Your objective: Find how many lines below mention "Task". Nothing but the number is needed.

(Record extracts Opens)

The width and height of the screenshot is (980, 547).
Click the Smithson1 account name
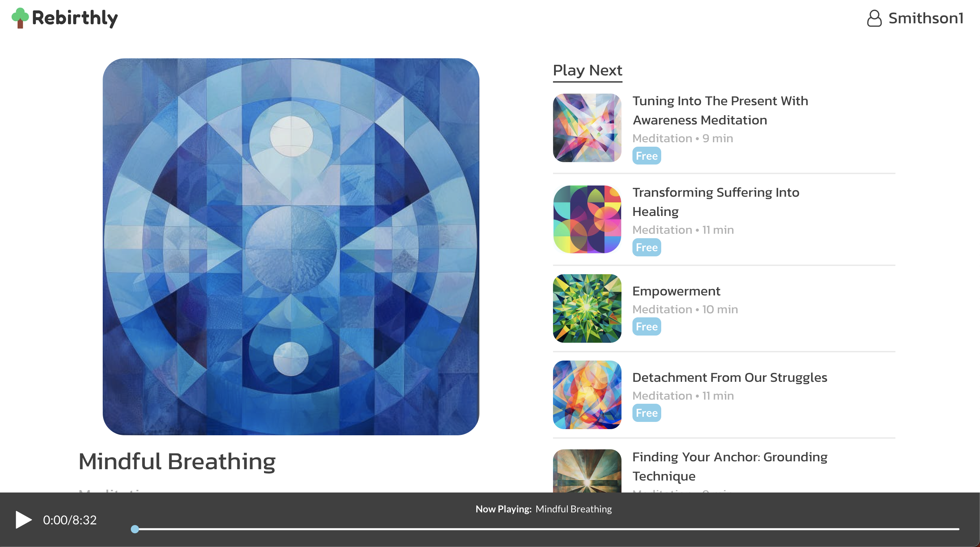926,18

(Record extracts Closes)
(Record extracts Opens)

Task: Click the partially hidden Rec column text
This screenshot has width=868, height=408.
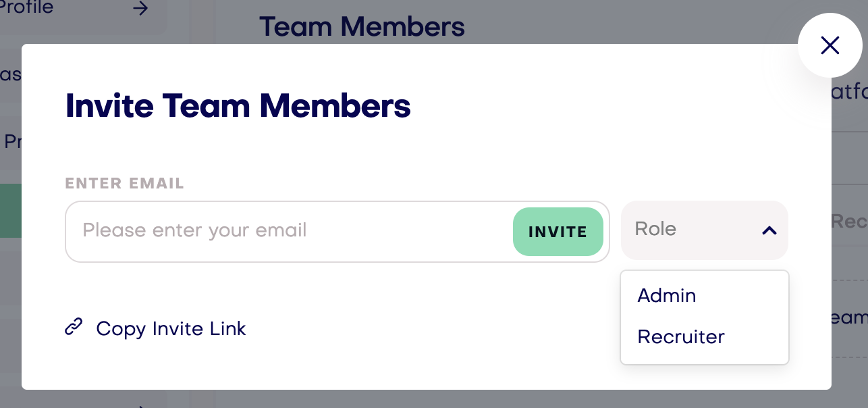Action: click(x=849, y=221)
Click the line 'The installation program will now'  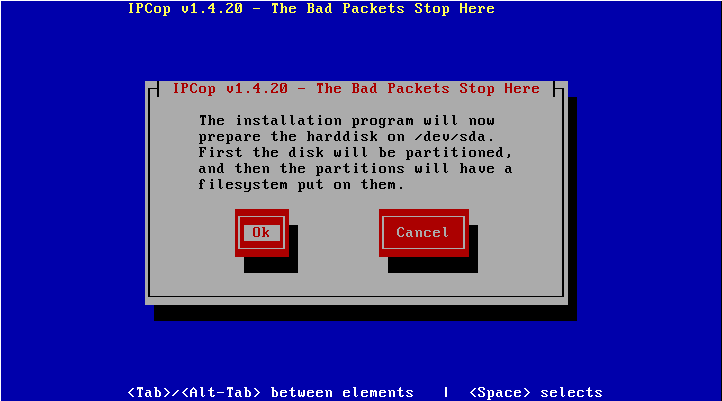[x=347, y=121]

(Record extracts Closes)
(Record extracts Opens)

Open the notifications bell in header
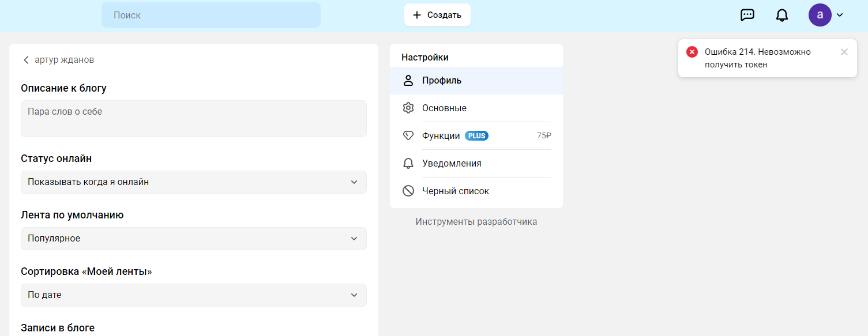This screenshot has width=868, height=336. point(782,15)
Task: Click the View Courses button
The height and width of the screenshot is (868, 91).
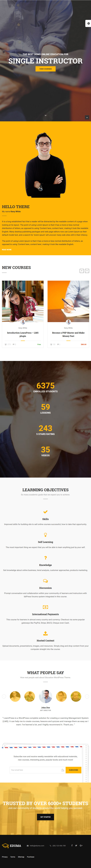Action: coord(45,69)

(Record extracts Closes)

Solution for this exercise: 2